Sikhs population was never over 15% of united Punjab, not even during Khalsa raj. Out of population, Khalsa always has been very small in numbers. During Sikh kingdom, most of sikh sardars including Ranjit Singh were not practicising khalsa ( they were fond of alcohol and woman ). So yes, numbers are important, but not that much. Compare jews and  muslims, and their contrubution to all walks of life (i.e. science, politics, arts). Jews are still most influential group on earth.
This 'Sinking Ship' has been heard for khalsa many times over the course of history.
1. Right after capture of Baba Banda Bahadur, sikhs almost disappeared in Punjab.
2. When Sikhs lost to British, panic struck sikh masses. Dalip Singh converted and shipped to England.
3. During early 20th century, christian missionaries pounded on Punjab. There were conversion to christianity from all walks of life. (There was big incident of 4 yound sikh boys from influental families in Amritsar converted to christianity). There was also a report that Maharaja of Kapurthala called a priest to know about christianity and how to embrace it.

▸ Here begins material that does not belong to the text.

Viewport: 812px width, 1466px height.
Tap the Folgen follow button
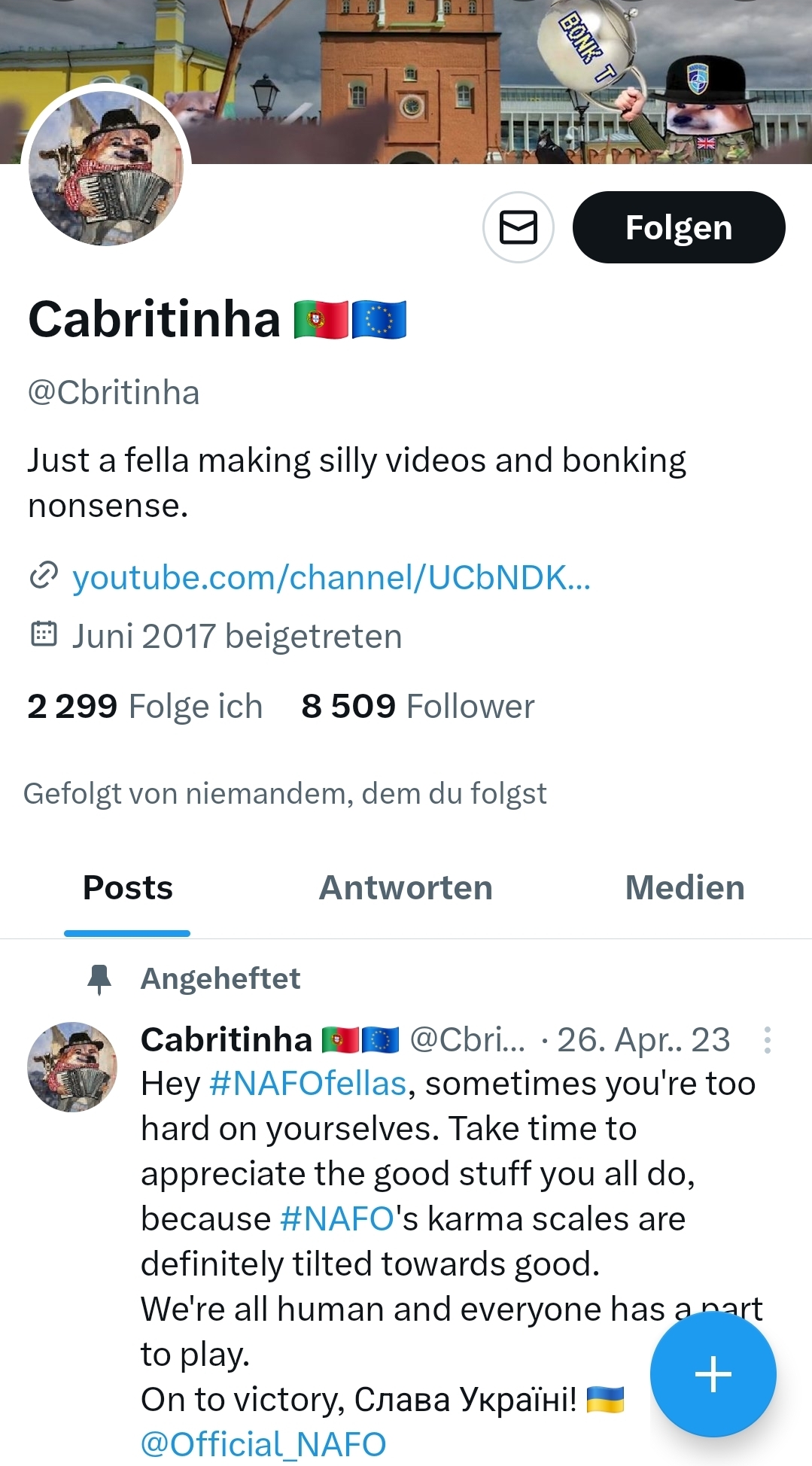click(679, 227)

But in the end khalsa came out strong and tested. Look at sikhs in India now. Even after a ****** struggle for Khalistan and being less than 2% of population, all the important posts are held by sikhs (prime minister, army chief, finance sec.). 
Sikhs in west get used to luxurious life style of west. It is very hard to keep kesh, carry sword, tie turban. It looks outdated to some people.They want to go to pub, date girls, cut hair, look good.  "Sinking ship" is nothing but wish in the back of the mind of these kind of western sikhs. 
But khalsa is not going anywhere.


----------



## BhagatSingh (Jan 4, 2010)

Interesting thread! :yes:
You gotta love Zakir Naik's fans (Kay)... :}{}{}: and the very unskeptic minds here (Skeptik).


----------



## max314 (Jan 5, 2010)

As long as one is in a hurry to identify themselves by a label of limitation, they are trapped.  Like a hamster running inside a wheel, they believe they are making progress when in fact they are making none.

It is only when one realises that they are not a discrete, discernible 'this' or 'that' - but are instead a part of a great oneness that knows no boundaries, that knows no distinctions - that they can be truly free.

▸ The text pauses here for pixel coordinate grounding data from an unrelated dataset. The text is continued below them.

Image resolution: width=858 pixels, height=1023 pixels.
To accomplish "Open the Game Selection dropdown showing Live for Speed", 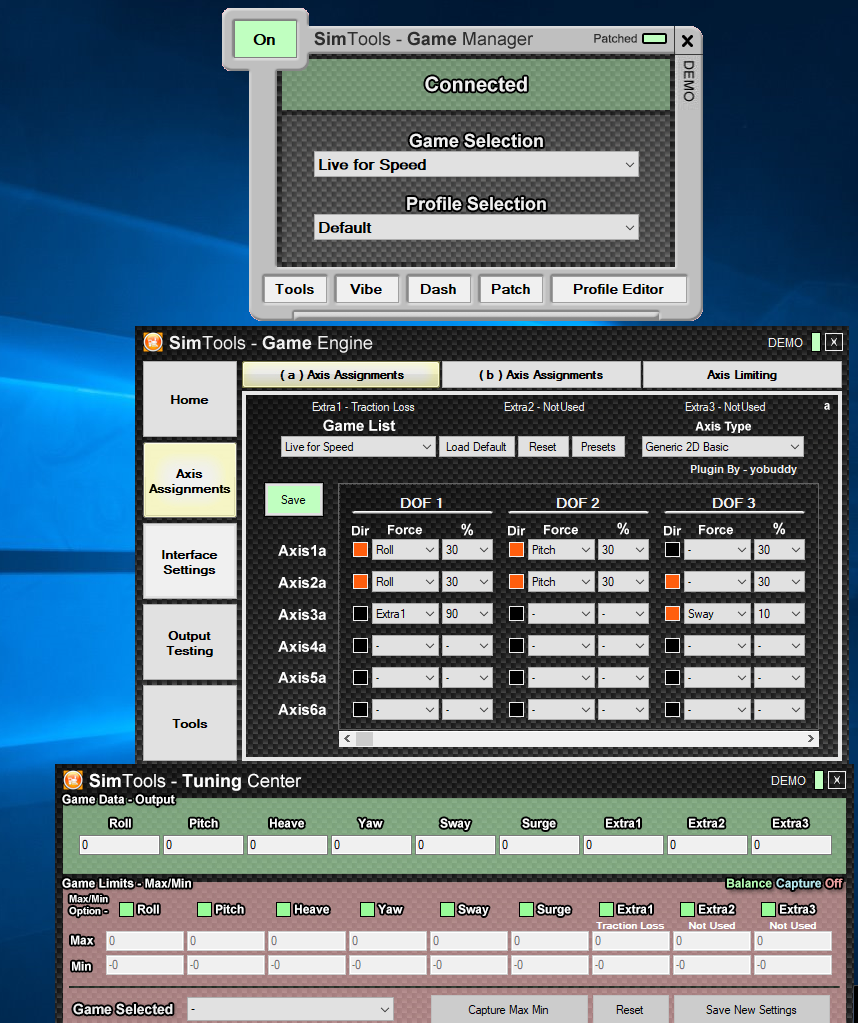I will pos(476,165).
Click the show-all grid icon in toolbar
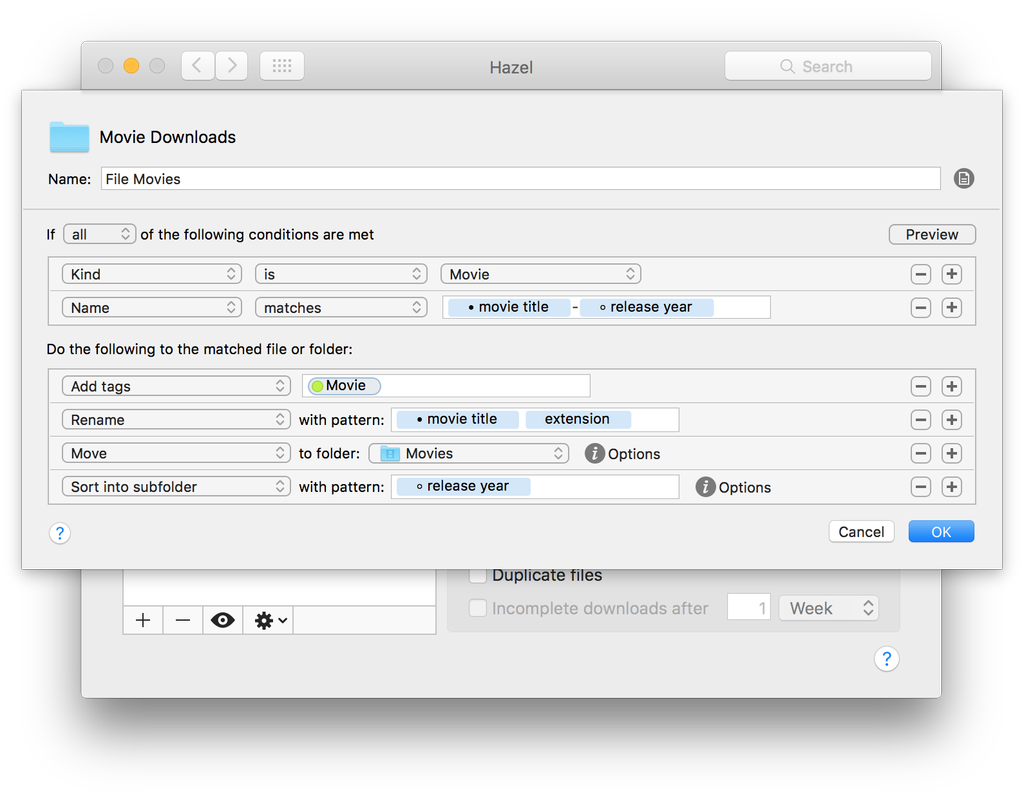This screenshot has width=1024, height=801. [x=282, y=66]
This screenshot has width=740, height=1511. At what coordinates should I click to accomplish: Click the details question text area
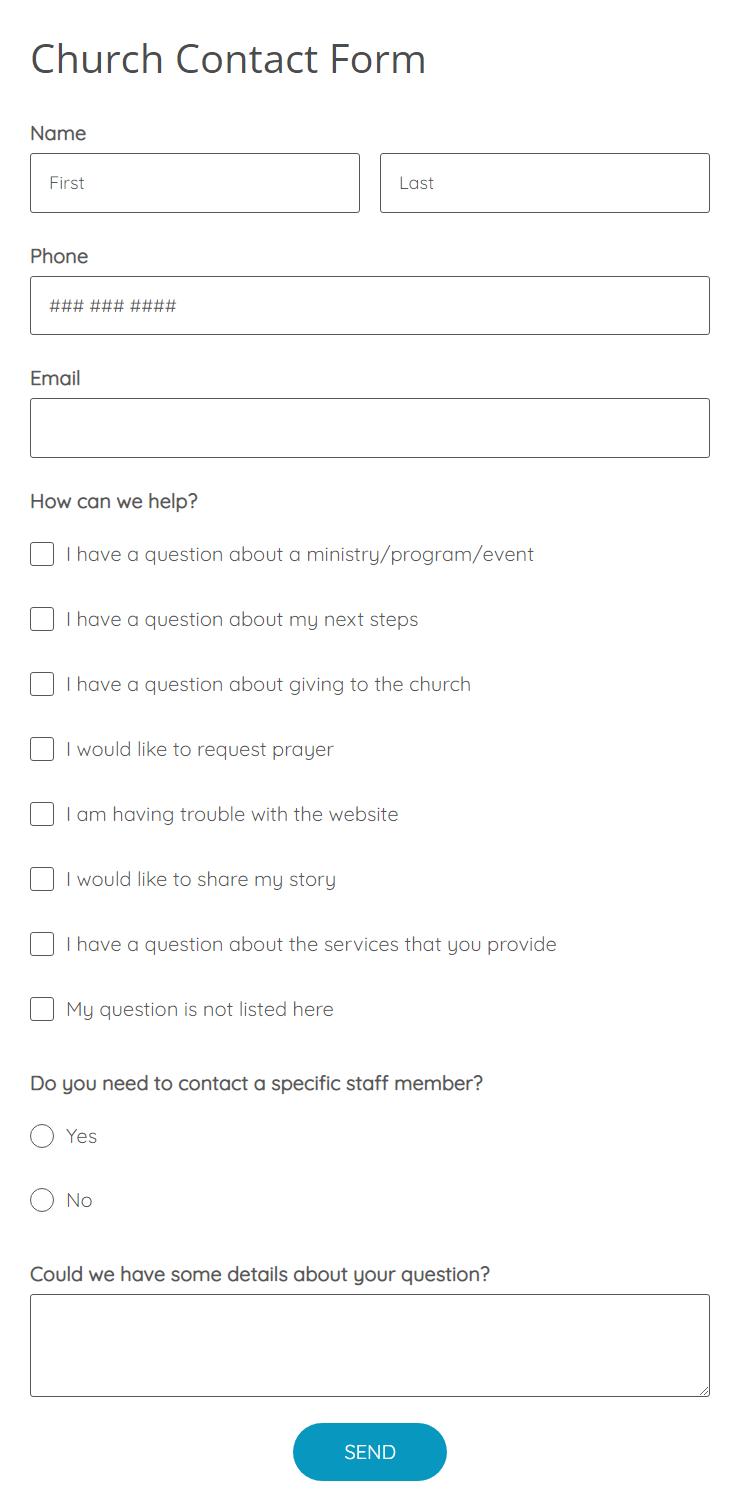click(x=370, y=1345)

Remember: Only by asking the right questions can one find the right answers.


----------



## Lee (Jan 5, 2010)

Wow what a good thread, I have much to say on it but let me start here.

Max ji,

I am afraid my freind that you are slightly on the wrong track, yes indeed Ik ongar and all of that, however labels are what we use to enable understanding.

One can certianly apply many labels to oneself without fear of being trapped.  Think of it in this way.  Every single word you typed is a label which we all use in order to understand, I se nowt wrong in using words to describe who or what we are do you?


----------



## Lee (Jan 5, 2010)

Jaysangh ji,

I agree with you my freind.  Nobody HAS to except the faith nor any of the belifes of their parents.  If I did for example I would be a bigoted, atheist.

If you do not belive in God, the ten human Guru's nor Guru Granth Sahib, if you do not proscribe to the Sikh way of life then by all means you should not call yourself a Sikh.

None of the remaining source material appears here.